Memorial Day and Veteran’s Day – Think you know the difference?

I come from a Legacy (the L is a capital for a reason) Army family, and a Legacy Marine family.   Those of us who are unable to serve, for physical reasons or reasons of happenstance, become law enforcement.

When you’re one of us, that’s it.   Black.   White.  You wear a uniform, the same as every generation before you – and know that the dead stand in your wake.  Or you wear a badge, and try to live up to those who went before.   My mother was a staff officer when she retired after 20 years.   My father was a Washington PD officer before being retired on injury, and meeting my mother when he went back to school.   That’s my family.  That’s my blood, as far back as we’ve ever been able to trace through heraldry or genealogy. 

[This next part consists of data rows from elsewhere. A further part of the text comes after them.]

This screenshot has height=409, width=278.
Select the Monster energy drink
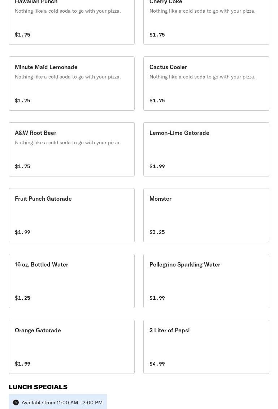[206, 215]
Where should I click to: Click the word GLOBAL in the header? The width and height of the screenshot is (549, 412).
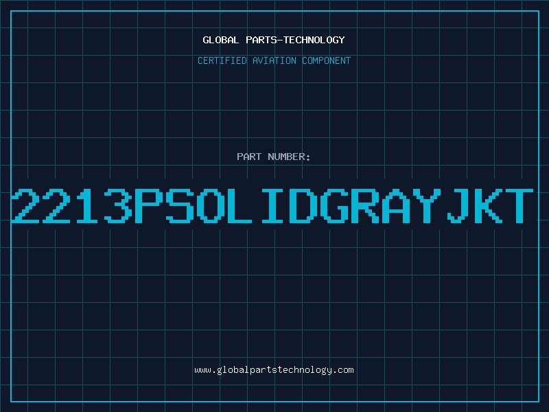click(220, 40)
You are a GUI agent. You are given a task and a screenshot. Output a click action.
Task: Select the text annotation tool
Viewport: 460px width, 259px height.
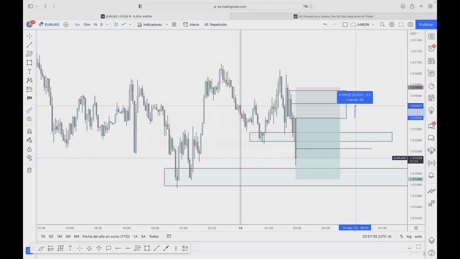pyautogui.click(x=29, y=72)
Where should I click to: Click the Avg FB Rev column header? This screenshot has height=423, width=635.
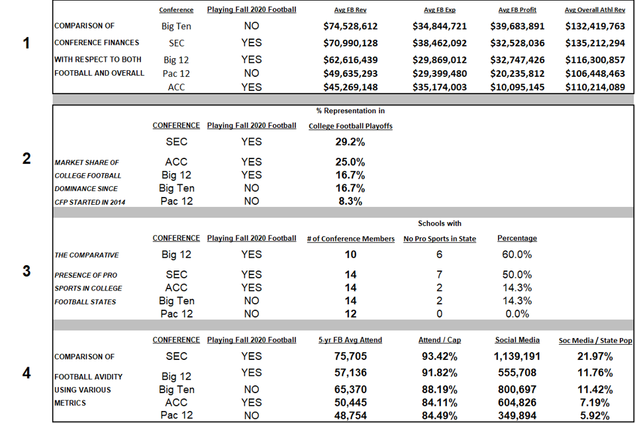pyautogui.click(x=350, y=10)
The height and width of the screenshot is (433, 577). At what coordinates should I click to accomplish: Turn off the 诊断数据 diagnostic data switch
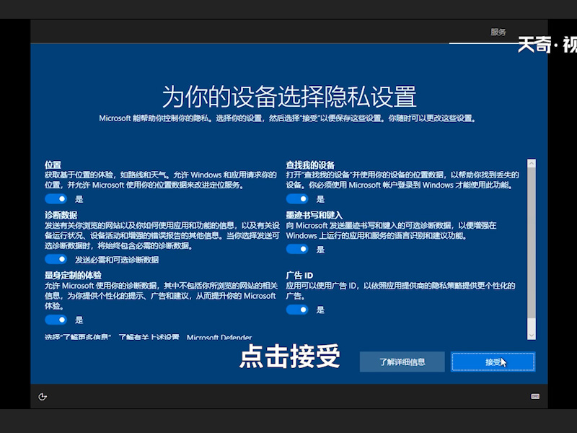(x=56, y=259)
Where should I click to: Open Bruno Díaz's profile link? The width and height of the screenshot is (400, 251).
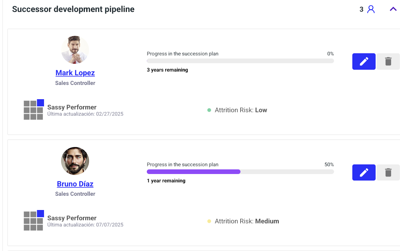[x=75, y=184]
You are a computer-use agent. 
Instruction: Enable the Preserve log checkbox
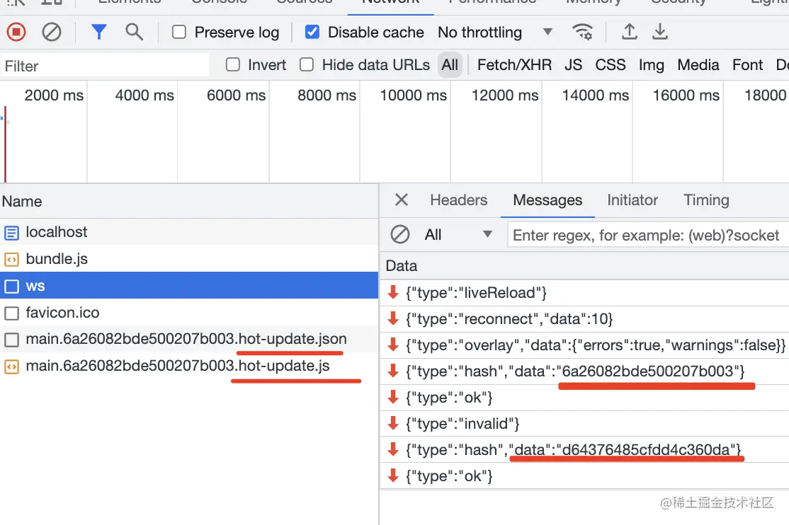[x=179, y=32]
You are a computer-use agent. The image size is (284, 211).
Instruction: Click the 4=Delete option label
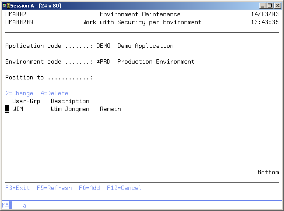(x=54, y=93)
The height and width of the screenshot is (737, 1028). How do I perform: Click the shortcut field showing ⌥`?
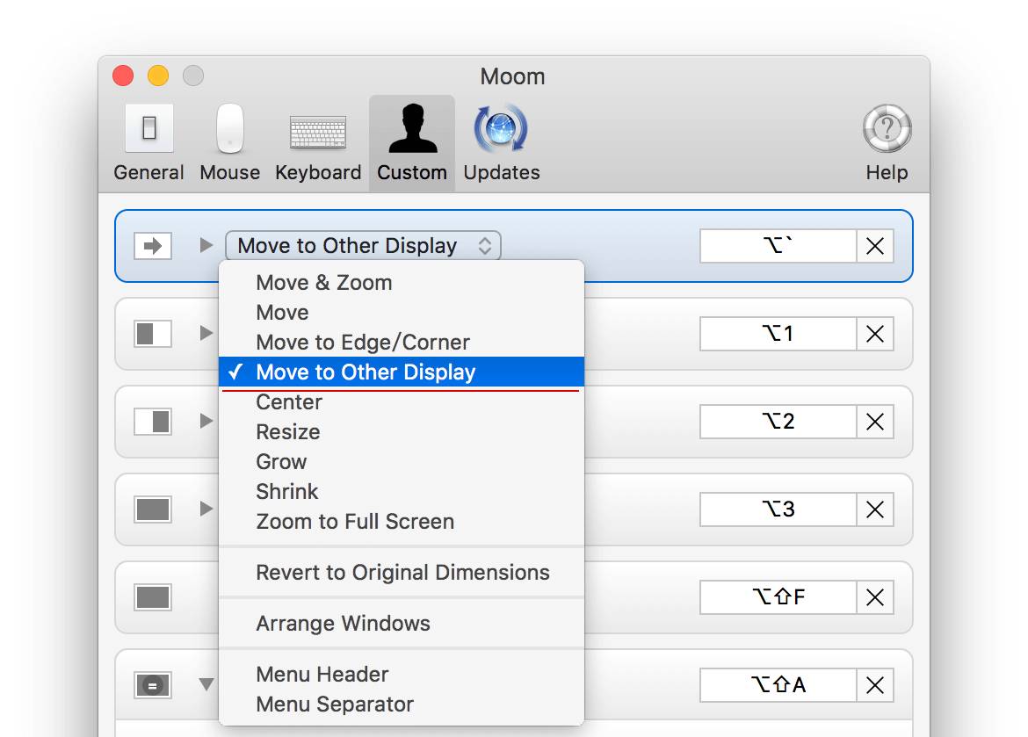pyautogui.click(x=778, y=246)
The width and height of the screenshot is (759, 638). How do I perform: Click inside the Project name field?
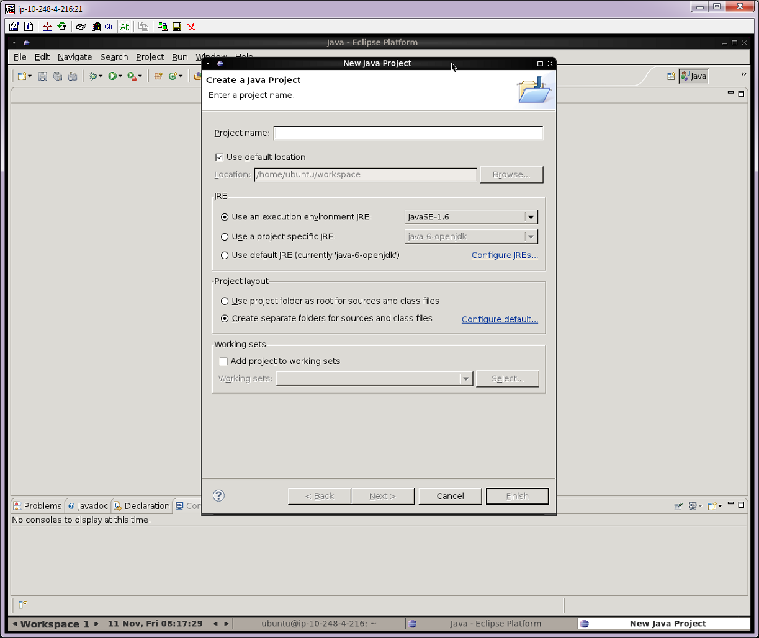coord(408,133)
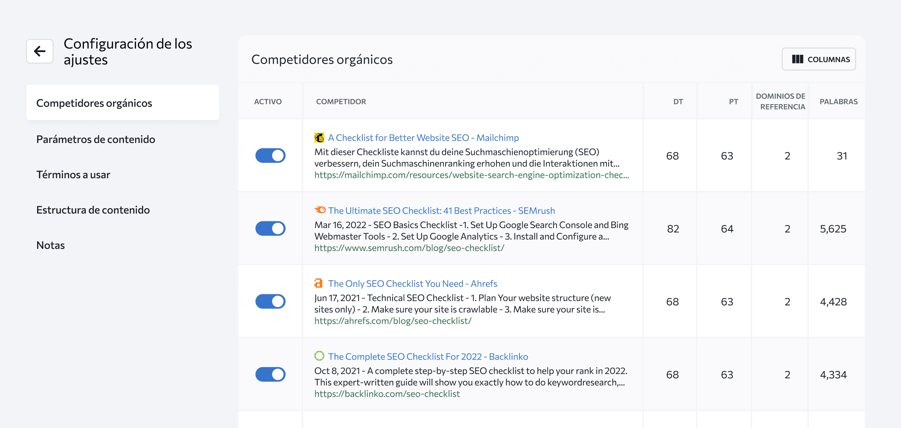Open the Términos a usar section
The image size is (901, 428).
click(73, 175)
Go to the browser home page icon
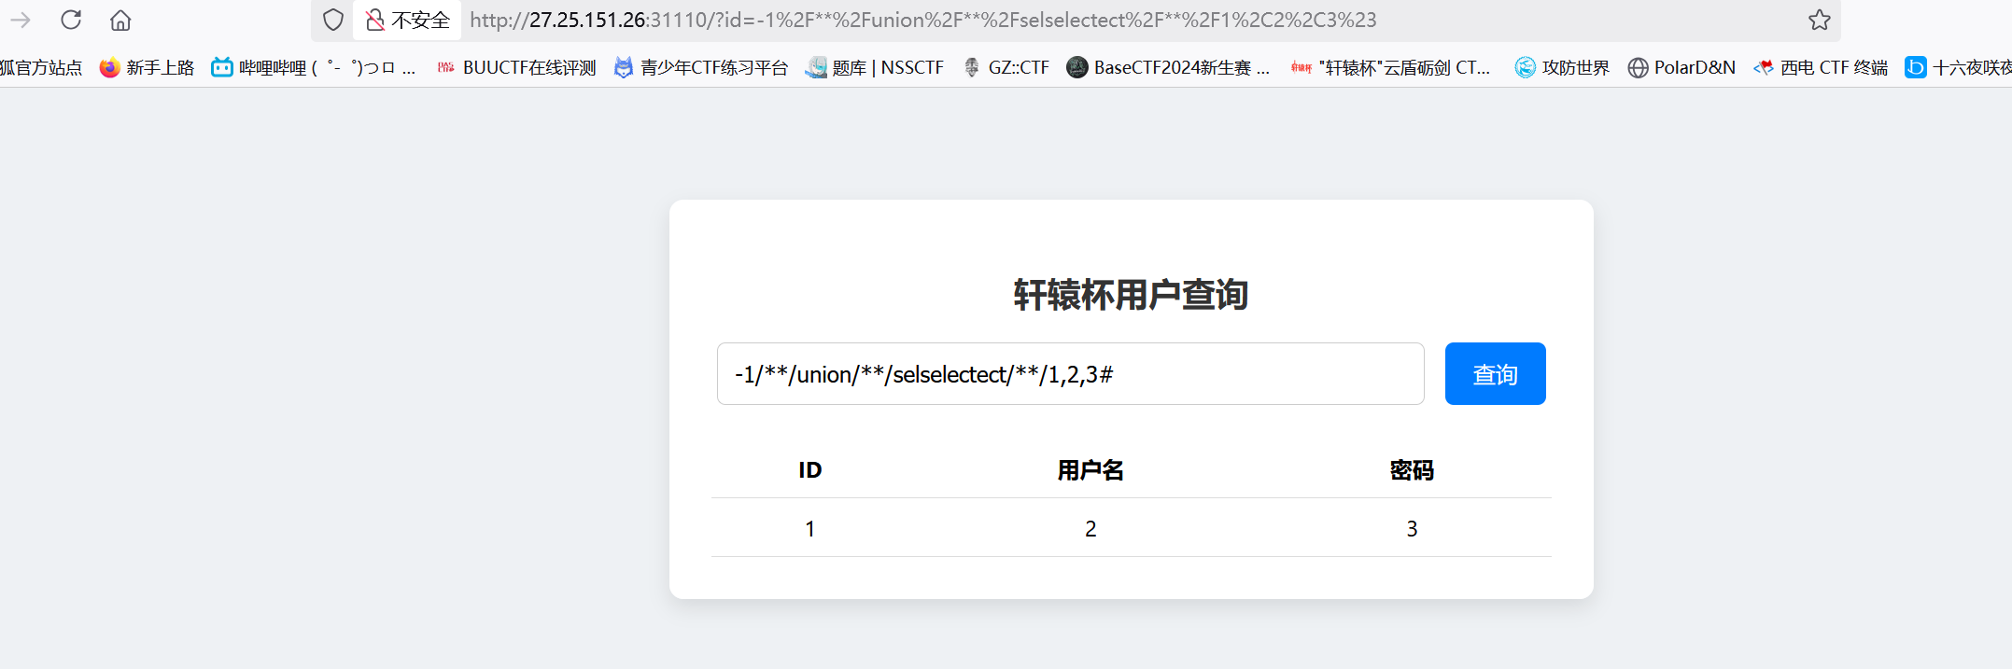2012x669 pixels. click(x=120, y=20)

This Memorial Day my ancestors are going to rise from their graves, if for no more reason than to spit the taste of modern America from their mouths.    With “fake news” this, and “Love Trump(s) hate” that, the living have all forgotten something.

We’ve forgotten this country.   We’ve forgotten the price of it.   More accurately, we’ve forgotten the value of it.  

We’ve forgotten the people who died or who live a life that’s forfeit, for this country.   We drew a line in the sand over some petty election allegations.  In the middle, the uniformed services (both with badges and with patches) are suffering and sometimes dying in order to keep the peace. 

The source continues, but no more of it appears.